In March, 2022, the F.D.A. gathered an advisory committee to discuss Amylyx’s application. Members would be asked to vote on whether the results so far “establish a conclusion” that the drug is “effective.” Agency officials, in their briefing documents, were polite, respectful, and unequivocal: the answer, as far as they were concerned, was no. One of the members of the committee was Caleb Alexander, a soft-spoken pharmacoepidemiologist at Johns Hopkins, who spoke with me from a sabbatical in Munich. He told me he wished that the evidence had been more persuasive. “Too bad but I suppose this is why one has advisory committees,” he wrote in his notes.

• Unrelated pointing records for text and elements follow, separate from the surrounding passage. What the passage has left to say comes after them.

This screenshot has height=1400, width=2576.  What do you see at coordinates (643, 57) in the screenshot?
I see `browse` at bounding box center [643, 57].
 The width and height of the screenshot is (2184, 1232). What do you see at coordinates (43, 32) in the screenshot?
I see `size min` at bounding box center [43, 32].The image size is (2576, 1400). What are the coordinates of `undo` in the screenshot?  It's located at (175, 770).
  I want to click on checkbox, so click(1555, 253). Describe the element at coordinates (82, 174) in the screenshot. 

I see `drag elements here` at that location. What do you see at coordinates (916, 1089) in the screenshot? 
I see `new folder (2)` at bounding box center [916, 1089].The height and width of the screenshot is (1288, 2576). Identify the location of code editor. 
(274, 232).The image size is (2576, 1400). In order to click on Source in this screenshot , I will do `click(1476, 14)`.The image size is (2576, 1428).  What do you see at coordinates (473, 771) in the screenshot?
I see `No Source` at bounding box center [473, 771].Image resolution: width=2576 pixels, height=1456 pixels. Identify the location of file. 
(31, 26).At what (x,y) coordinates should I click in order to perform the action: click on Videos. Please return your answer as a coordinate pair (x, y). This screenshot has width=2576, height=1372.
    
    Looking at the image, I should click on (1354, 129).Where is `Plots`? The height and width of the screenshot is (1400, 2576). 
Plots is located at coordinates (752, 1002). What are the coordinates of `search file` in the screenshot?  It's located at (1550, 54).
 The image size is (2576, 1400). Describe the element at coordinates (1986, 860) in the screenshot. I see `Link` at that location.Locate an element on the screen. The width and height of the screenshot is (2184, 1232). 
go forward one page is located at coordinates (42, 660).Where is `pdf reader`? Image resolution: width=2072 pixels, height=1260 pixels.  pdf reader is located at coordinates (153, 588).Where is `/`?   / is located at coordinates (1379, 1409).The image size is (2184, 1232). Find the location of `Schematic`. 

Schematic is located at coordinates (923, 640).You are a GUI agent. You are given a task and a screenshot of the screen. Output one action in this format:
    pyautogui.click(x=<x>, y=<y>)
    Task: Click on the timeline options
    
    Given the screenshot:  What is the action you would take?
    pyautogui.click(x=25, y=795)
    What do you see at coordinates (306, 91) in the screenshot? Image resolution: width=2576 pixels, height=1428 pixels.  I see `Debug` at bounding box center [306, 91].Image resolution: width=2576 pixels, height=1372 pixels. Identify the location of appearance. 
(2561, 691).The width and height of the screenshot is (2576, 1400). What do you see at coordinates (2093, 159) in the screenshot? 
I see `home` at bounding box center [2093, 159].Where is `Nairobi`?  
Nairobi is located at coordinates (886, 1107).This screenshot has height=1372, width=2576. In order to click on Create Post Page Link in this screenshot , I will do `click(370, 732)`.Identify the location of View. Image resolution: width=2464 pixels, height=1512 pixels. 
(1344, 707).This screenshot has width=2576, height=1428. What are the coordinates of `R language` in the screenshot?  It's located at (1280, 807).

As the agency saw it, there were a number of problems with the trial. Recruits had been told that they might experience gastrointestinal side effects, so they could have guessed if they were getting the real thing or a placebo—a salient issue for a trial that relied on self-reported measures. Trickier still were potential “baseline imbalances,” especially during the trial’s extension: those who switched from the placebo to the drug were, on average, healthier than those who had dropped out along the way, which might have exaggerated the ostensible effects. Some outcomes were also compared with “external” controls—that is, data from patients in previous decades, when the general standard of care was lower. Most important, the F.D.A. had proposed one method of statistical analysis, but Amylyx had elected to use an alternative. When the F.D.A. subjected the data to its own test, the results were no longer statistically significant. (Administrators defended their analysis, and argued that the other apparent issues were either negligible or addressed.) Alexander told me, “It was like fourth down in football, where you have to bring out the measurement tape to see if you got a first down or not.”

The agency was reluctant to accept the apparent five-month survival benefit, which it regarded as the result of a statistical fishing expedition. Alexander told me, “I was mindful of the old Texas sharpshooter fallacy—you shoot holes in a barn and draw bull’s-eyes around those holes.” The agency did not rule out the possibility that the drug might do something. But the standard for approval is not “promising”; it is “substantial evidence of effectiveness.” Cudkowicz said, “In the end, we just didn’t know who was right. This was a really small study that was never designed to do what it was being asked to do.”

The patients, for their part, seemed unable to believe that this discussion was happening at all. They felt as though they were being buried alive by the disease while the F.D.A. was making a fuss about confidence intervals and P values. Wallach told me that the agency’s position had been pushed primarily by its biostatistician—the last defender of a retrograde regime that sought “one-hundred-per-cent certainty that a drug works.” Patients recruited by the advocacy groups told agonizing stories. When Jeff Derby was diagnosed, in 2018, his neurologists told him to get his affairs in order and to eat whatever he wanted. He believed that his presence at the meeting was due to Amylyx’s drug. “I have seen six A.L.S. patients in my social circle over the past two years pass away without it, and yet their timeline was similar to mine,” he said. He asked committee members to imagine having a loved one with A.L.S.: “Even if it is only six and a half months, would you not want that for them?” Sandy Morris, the patient activist who had commanded the room during the We Can’t Wait meeting, now spoke mostly through her daughter. “My apologies for my compromised voice,” she said on her own, at the end. “Maybe if I had been allowed to take AMX0035 you would be able to hear me more clearly.”

Alexander told me, “Those clips from the meeting are very compelling. But they’re not talking about the scientific merits at hand. Some of the patients just assume the five-month purported benefit is real. Didn’t they realize just how large the probability was that the drug won’t work? That this might not be a one-per-cent chance it won’t work but a good chance?” As Jonathan Glass, an Emory University researcher and physician with three decades of experience treating A.L.S. patients, told me, “What are we selling to patients? Are we selling hope? Is that what we should be selling? Or are we selling things that we know really work?”